PROBLEM => Put the entries from the start up to and including the line with "The image size is (743, 605). 90,178" into a Markdown table with the columns Number and Line, one row per line and blank lines left out.

TASK DATA =>
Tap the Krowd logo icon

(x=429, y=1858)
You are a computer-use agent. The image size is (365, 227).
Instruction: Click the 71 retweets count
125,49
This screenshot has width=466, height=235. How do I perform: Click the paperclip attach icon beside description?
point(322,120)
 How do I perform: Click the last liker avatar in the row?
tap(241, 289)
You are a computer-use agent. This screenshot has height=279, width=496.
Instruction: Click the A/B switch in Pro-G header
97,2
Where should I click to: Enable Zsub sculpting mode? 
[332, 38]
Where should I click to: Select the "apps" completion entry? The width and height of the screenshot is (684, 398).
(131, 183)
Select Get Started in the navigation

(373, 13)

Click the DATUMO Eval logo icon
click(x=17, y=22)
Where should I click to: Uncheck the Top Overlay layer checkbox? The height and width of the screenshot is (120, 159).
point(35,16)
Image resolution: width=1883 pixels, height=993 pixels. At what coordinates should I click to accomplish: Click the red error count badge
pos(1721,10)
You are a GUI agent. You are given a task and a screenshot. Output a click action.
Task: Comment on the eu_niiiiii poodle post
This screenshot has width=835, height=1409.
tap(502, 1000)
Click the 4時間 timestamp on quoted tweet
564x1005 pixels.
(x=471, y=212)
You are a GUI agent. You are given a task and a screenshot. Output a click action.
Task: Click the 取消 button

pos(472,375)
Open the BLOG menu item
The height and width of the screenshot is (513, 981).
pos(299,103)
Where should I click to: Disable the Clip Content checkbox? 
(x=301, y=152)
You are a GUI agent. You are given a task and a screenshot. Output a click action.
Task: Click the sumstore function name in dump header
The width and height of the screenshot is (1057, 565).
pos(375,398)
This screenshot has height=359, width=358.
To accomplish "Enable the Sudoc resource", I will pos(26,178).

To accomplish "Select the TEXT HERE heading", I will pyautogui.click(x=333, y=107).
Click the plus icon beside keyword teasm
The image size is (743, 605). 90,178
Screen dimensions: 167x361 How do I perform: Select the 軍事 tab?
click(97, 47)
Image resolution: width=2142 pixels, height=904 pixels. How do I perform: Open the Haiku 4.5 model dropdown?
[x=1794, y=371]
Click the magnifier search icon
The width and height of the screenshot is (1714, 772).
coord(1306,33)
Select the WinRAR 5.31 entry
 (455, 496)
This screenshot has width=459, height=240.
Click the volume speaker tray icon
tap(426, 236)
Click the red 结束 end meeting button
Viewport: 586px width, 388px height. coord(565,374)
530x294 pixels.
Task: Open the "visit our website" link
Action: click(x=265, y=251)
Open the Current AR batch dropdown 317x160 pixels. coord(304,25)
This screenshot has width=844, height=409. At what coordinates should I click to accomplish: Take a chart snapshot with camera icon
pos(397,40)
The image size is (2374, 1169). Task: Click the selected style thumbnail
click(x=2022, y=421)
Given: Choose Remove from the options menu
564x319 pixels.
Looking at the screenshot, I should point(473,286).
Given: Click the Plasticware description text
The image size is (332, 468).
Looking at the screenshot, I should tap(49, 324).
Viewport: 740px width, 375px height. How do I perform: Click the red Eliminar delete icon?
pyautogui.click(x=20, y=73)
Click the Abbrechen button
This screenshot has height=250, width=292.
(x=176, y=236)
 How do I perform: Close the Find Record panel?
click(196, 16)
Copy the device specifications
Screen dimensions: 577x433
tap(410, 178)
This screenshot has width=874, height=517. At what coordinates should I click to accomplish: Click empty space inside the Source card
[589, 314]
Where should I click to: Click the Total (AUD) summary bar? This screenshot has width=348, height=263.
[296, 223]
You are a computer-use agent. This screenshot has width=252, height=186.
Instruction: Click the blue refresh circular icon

CORRECT ANSWER =>
| Number | Line |
|---|---|
| 1 | Tap the Krowd logo icon |
| 2 | (x=429, y=1858) |
| 3 | You are a computer-use agent. The image size is (365, 227). |
| 4 | Instruction: Click the 71 retweets count |
| 5 | 125,49 |
| 6 | This screenshot has width=466, height=235. How do I perform: Click the paperclip attach icon beside description? |
| 7 | point(322,120) |
| 8 |  How do I perform: Click the last liker avatar in the row? |
| 9 | tap(241, 289) |
| 10 | You are a computer-use agent. This screenshot has height=279, width=496. |
| 11 | Instruction: Click the A/B switch in Pro-G header |
| 12 | 97,2 |
| 13 | Where should I click to: Enable Zsub sculpting mode?  |
| 14 | [332, 38] |
| 15 | Where should I click to: Select the "apps" completion entry? The width and height of the screenshot is (684, 398). |
| 16 | (131, 183) |
| 17 | Select Get Started in the navigation |
| 18 | (373, 13) |
| 19 | Click the DATUMO Eval logo icon |
| 20 | click(x=17, y=22) |
| 21 | Where should I click to: Uncheck the Top Overlay layer checkbox? The height and width of the screenshot is (120, 159). |
| 22 | point(35,16) |
| 23 | Image resolution: width=1883 pixels, height=993 pixels. At what coordinates should I click to accomplish: Click the red error count badge |
| 24 | pos(1721,10) |
| 25 | You are a GUI agent. You are given a task and a screenshot. Output a click action. |
| 26 | Task: Comment on the eu_niiiiii poodle post |
| 27 | This screenshot has width=835, height=1409. |
| 28 | tap(502, 1000) |
| 29 | Click the 4時間 timestamp on quoted tweet |
| 30 | 564x1005 pixels. |
| 31 | (x=471, y=212) |
| 32 | You are a GUI agent. You are given a task and a screenshot. Output a click action. |
| 33 | Task: Click the 取消 button |
| 34 | pos(472,375) |
| 35 | Open the BLOG menu item |
| 36 | The height and width of the screenshot is (513, 981). |
| 37 | pos(299,103) |
| 38 | Where should I click to: Disable the Clip Content checkbox?  |
| 39 | (x=301, y=152) |
| 40 | You are a GUI agent. You are given a task and a screenshot. Output a click action. |
| 41 | Task: Click the sumstore function name in dump header |
| 42 | The width and height of the screenshot is (1057, 565). |
| 43 | pos(375,398) |
| 44 | This screenshot has height=359, width=358. |
| 45 | To accomplish "Enable the Sudoc resource", I will pos(26,178). |
| 46 | To accomplish "Select the TEXT HERE heading", I will pyautogui.click(x=333, y=107). |
| 47 | Click the plus icon beside keyword teasm |
| 48 | The image size is (743, 605). 90,178 |